(465i) Exploring Aerosol-Gas Dynamics in Fluidic Logic Oscillator Ventilation | AIChE

(465i) Exploring Aerosol-Gas Dynamics in Fluidic Logic Oscillator Ventilation

Authors 

Learn, R. - Presenter, Liberty University
Strasser, W., Liberty University
Introduction

Infectious diseases such as COVID-19 and wartime threats of biological or chemical attacks cause respiratory depression or failure, diminishing the effectiveness of military units. Safe and effective mechanical ventilation is the single most important skill performed by emergency responders but is not easily mastered due to a myriad of reasons. Bag valve masks (BVM) require appropriate ventilation pressures and tidal volumes, as well as the ability to titrate oxygen. Mechanical ventilators, while more efficient than BVM, require electricity. They are better at minute ventilation, safe pressures/volumes, and gas exchange. They enable providers to accomplish tasks, document more completely, and provide better care.

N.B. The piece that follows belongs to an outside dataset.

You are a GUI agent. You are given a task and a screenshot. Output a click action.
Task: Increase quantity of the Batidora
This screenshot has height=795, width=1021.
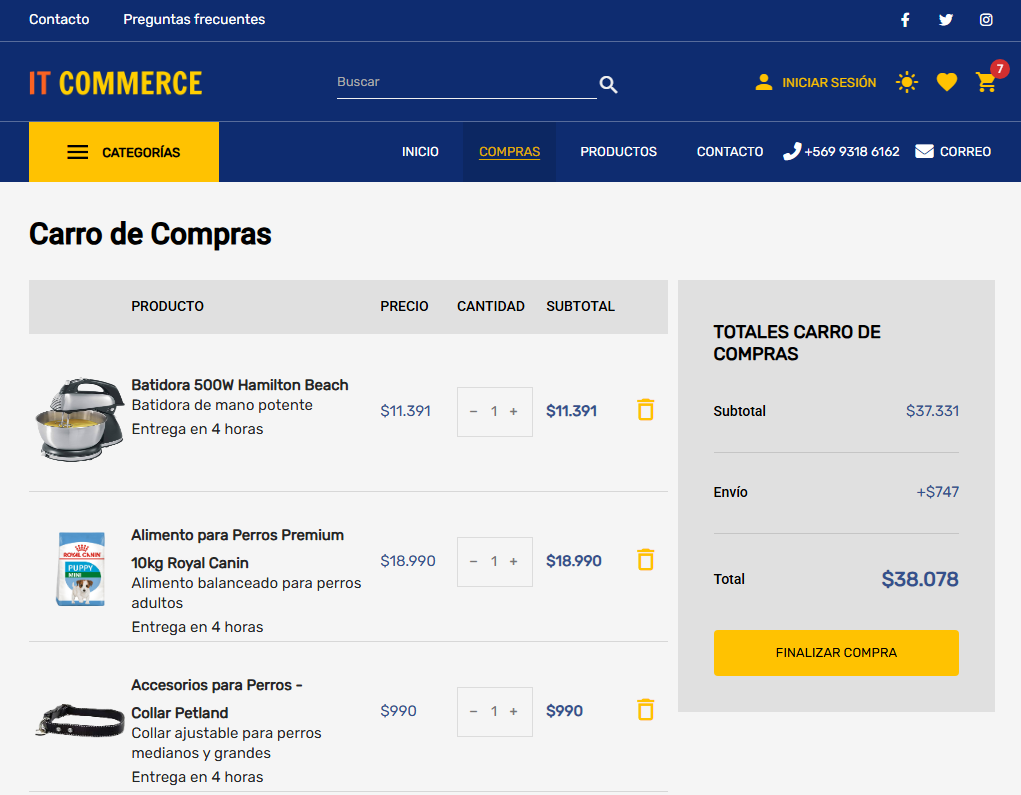(x=514, y=411)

The Fluidic Logic Oscillating Ventilator (FLOV) is the world’s smallest and spontaneously breathing ventilator. It is gas driven, user friendly, easily manufacturable, automatic, and it provides repeatable and clinically acceptable parameters with only part-time clinician involvement. The FLOV relies on a source of motive oxygen air of ≤ 20 L/min. Boundary layer separation, impingement on a “splitter,” and jet deflection cause the flow to cyclically “flip” between inhalation and exhalation without the need for moving parts or any other intervention. For the first time, we investigate the possibility and ramifications of aerosol inhalation therapy utilizing the FLOV. Aerosols can be used to treat/administer bronchodilators, corticosteroids, antibiotics, pulmonary surfactant, mucolytics, biologicals, genes, proteinoids, transpulmonary cooling and other life-saving procedures.

Background

The original work this paper is founded upon is:

“The Nature of ‘Searching’ Vortices in Fluidic Logic Driven by a Switching Jet,” J. Fluids Eng., vol. 144, no. 8, Mar. 2022, doi: 10.1115/1.4053786.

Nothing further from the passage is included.